Has there been a moment in your career when you had an opportunity to ask for more but you didn’t? Didn’t ask for a raise, priced your freelance hours at a modest rate, gave away free advice on something you earn your living from, or assumed that the your value to others is not worth much?
The author of “Women Don’t Ask”, Linda Babcock, breaks it down to numbers for us: when receiving an offer, 57% of men tried to negotiate higher. In the same situation, only 7% of women did the same. Only 7% of women believe they deserve a better offer, and I think it’s important to talk about that belief.
Today it is no secret to anyone that as a society, we place a great demand on women. We expect women to be perfect at everything: running homes, raising children, and running a business. They have to multi-task, and they have a harder time being seen as flawed than men do.
The issue is complex; we can’t look at how women behave, without factoring in how they were treated historically. Thinking about your own position as an entrepreneur, coach or a professional. Today you have the power to influence your behavior around your worth and value regardless of how things were in the past for women.
Raising your value
Another great advocate of female leadership, Sheryl Sandberg, got to the point: “No one gets the promotion if they don’t think they deserve it.”
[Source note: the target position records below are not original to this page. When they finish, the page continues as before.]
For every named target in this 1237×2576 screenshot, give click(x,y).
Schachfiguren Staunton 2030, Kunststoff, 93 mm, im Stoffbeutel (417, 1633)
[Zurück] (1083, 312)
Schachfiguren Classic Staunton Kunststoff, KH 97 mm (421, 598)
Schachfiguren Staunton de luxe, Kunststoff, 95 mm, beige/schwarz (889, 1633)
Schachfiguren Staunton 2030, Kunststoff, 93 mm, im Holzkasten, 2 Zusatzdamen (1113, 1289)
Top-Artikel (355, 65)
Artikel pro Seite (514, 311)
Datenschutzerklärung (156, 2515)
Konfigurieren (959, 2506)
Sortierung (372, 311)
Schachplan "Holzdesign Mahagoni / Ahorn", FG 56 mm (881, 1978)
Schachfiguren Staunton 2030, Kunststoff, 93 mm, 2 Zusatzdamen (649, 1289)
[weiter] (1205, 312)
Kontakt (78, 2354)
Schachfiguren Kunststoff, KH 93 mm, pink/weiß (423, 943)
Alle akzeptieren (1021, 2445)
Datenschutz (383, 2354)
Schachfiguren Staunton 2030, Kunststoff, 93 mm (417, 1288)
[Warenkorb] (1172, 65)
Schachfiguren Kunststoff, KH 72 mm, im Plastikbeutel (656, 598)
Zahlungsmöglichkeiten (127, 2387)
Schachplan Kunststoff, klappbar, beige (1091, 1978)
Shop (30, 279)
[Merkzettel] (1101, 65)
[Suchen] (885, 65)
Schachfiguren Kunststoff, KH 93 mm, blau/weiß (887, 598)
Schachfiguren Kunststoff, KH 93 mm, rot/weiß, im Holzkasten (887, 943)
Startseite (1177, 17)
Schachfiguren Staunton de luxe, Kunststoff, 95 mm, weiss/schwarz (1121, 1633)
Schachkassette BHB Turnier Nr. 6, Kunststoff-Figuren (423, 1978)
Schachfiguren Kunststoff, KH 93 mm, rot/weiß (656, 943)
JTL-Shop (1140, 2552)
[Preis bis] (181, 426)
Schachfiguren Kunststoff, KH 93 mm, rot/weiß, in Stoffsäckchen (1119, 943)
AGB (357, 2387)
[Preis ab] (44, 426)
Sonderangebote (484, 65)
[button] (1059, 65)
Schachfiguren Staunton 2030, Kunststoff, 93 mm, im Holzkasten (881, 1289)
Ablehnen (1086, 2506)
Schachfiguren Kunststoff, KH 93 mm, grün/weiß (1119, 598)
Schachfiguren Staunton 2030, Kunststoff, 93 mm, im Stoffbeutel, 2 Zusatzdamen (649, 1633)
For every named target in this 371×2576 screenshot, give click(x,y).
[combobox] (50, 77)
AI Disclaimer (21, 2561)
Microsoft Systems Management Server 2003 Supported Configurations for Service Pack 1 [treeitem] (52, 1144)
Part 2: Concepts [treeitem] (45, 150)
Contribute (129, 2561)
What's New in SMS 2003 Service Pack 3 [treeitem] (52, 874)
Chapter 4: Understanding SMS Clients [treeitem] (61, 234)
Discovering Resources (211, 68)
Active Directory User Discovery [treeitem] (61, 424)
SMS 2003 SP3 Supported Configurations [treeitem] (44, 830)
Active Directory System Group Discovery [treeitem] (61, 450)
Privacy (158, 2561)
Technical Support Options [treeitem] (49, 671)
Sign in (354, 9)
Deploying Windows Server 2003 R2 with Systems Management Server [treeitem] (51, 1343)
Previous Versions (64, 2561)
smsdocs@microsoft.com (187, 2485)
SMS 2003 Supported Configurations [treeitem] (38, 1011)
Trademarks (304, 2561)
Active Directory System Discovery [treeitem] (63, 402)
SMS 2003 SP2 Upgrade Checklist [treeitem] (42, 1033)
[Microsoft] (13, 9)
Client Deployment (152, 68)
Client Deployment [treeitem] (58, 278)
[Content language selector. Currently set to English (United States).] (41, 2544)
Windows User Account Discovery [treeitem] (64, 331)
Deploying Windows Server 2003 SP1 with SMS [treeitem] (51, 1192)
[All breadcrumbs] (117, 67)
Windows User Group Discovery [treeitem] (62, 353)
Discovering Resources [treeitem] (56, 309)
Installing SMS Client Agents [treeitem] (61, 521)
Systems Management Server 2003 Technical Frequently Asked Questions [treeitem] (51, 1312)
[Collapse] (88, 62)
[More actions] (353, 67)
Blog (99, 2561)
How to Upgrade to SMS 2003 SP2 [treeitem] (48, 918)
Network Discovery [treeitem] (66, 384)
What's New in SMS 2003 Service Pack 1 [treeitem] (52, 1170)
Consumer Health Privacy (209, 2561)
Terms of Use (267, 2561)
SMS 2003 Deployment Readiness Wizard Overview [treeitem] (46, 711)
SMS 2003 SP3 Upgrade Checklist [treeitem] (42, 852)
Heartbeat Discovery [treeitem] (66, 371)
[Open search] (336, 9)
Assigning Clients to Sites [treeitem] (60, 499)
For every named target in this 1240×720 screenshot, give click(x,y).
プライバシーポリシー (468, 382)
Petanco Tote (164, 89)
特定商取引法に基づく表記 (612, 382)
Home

Believing you are worth more is an absolute must to stop underselling yourself and start asking for more. If you have a hard time recognizing your value, I have an exercise for you. Take some time and write down some examples of when you did something that was valuable to others. Focus on your professional life. Those can be times you’ve given great advice, made an introduction, made a colleague’s life easier by providing support, or helped someone to feel confident or recognize their talent. Don’t only look for instances related to your direct responsibilities or skills on your resume. To sell your talents you must believe you have something of immense value to offer that others happily invest in. Think of the real value that you have to offer in the business world.
This exercise sends your mind a statement: I am outstanding at what I do, I am knowledgeable, I give value, and I have something of great value to offer and I receive value back. Your mind needs the reminder if you want to be able to ask for more.
The office is not a place to collect likes
In my practice as a therapist, I see many women, especially in HR positions or in leadership positions, who behave with male subordinates in a way that will make them liked. Once again, looking back at how society functioned, we can see the roots of our need to be liked. The same strategy does not apply in a modern workplace. Don’t try to make those who work for you, your friends, and don’t try to make them like you it is far more important than your colleagues respect you. You have friends outside of work; your colleagues don’t need to be your friends.
Focus on being respected. If your team respects you, they will do a lot more for you. If they like you and see you as their friend, they may feel they can take advantage of that by underperforming and under-delivering. They’ll know that as a friend, you may not feel comfortable reprimanding them or firing them.
I teach my clients all the time that they are not their body, their height, their weight, their shape, their size, or their past. I teach women that respect at work is much more important than being liked. Try it out for yourself; do the “times I delivered value” exercise to fit into your belief system that truth ‘you have something of immense value to offer and you deserve to be well paid for that’. Then, communicate that value through professional relationships. Don’t be afraid to ask for more, it does not mean you will lose favour or respect. You will gain respect and break the barrier that stopped you from demanding your worth and you will help other women follow your lead.